SAIDI is a statistic that regulators require utilities to provide that measures the average amount of time a customer is out of service during a year. It is used as a measure of utilities' performance. Usually extraordinary natural events like hurricanes, tornadoes, and major natural events are excluded from the statistics. Joseph Nichols showed a graph of the SAIDI performance (excluding major natural events) for all U.S. utilities from the U.S. Energy Information Administration (EIA) for 2013 to 2016.
What this graph reveals is that during a time of significant smart grid and distributed energy deployment, the average length of time that customers were without power has pretty much remained constant. (The statistics revealed a slight increase over the 2013-2016 period.)
The good news revealed by the graph is that grid reliability has not dropped significantly with the transformation of the grid resulting from increasing distributed renewable energy, growing use of electric cars, the adoption of smart devices to monitor and manage voltage and other grid parameters, new consumer electronic devices, and the decentralization of the grid.
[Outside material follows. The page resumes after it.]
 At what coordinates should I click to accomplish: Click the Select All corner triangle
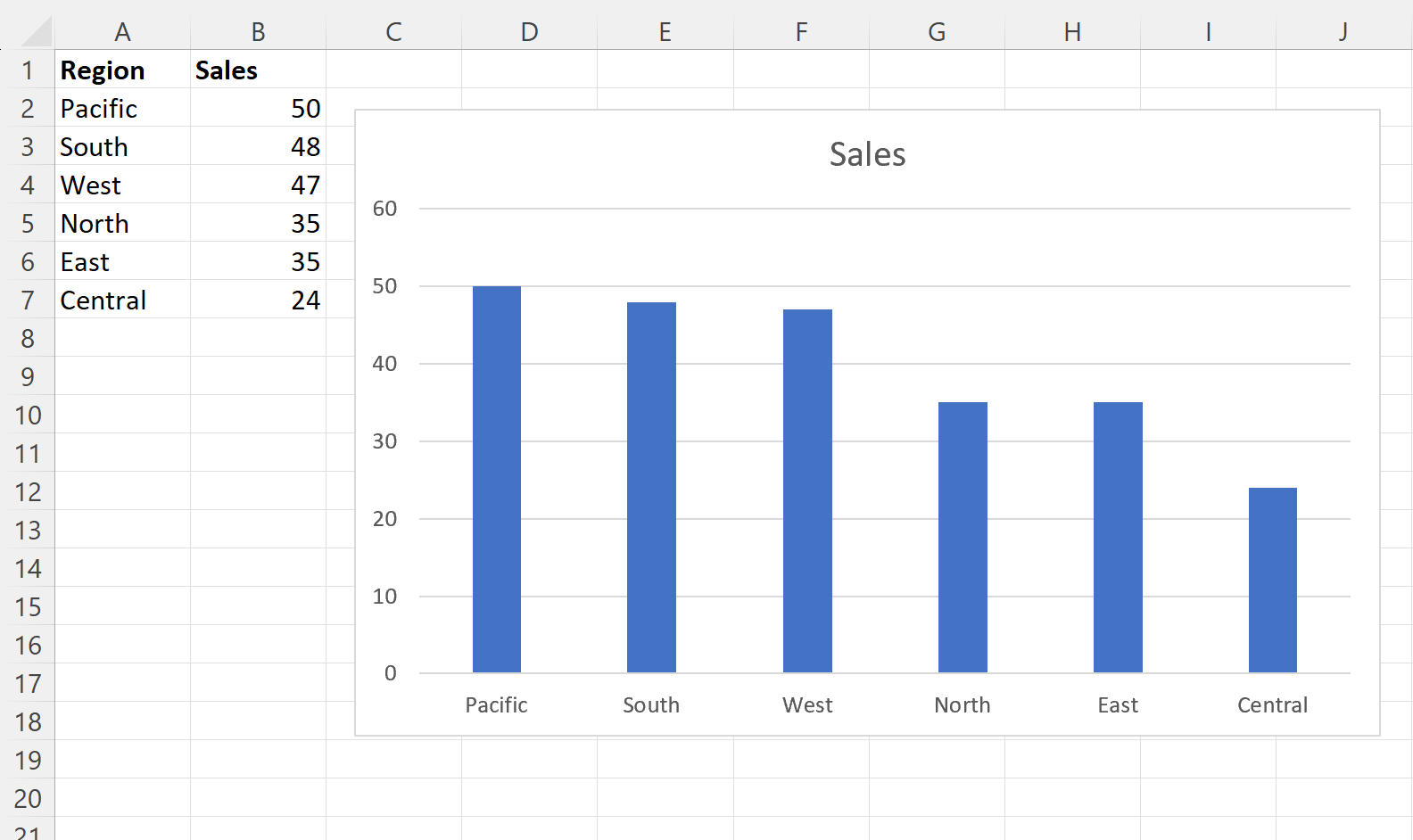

A paper written by the American Council on Renewable Energy (ACORE), entitled Energy Fact Check – The Impact of Renewables on Electricity Markets and Reliability, has argued that renewable energy sources have not eroded grid reliability. Furthermore, the report argues that America’s biggest grid operators and reliability coordinators are reliably integrating large amounts of renewable energy today. They have said that they are confident that they can integrate even more renewables without affecting grid reliability.
The not so good news is that the increased investment in smart devices such as self-healing networks, PMUs and reclosers, line voltage monitoring devices, smart meters and other smart grid technology has not improved grid reliability.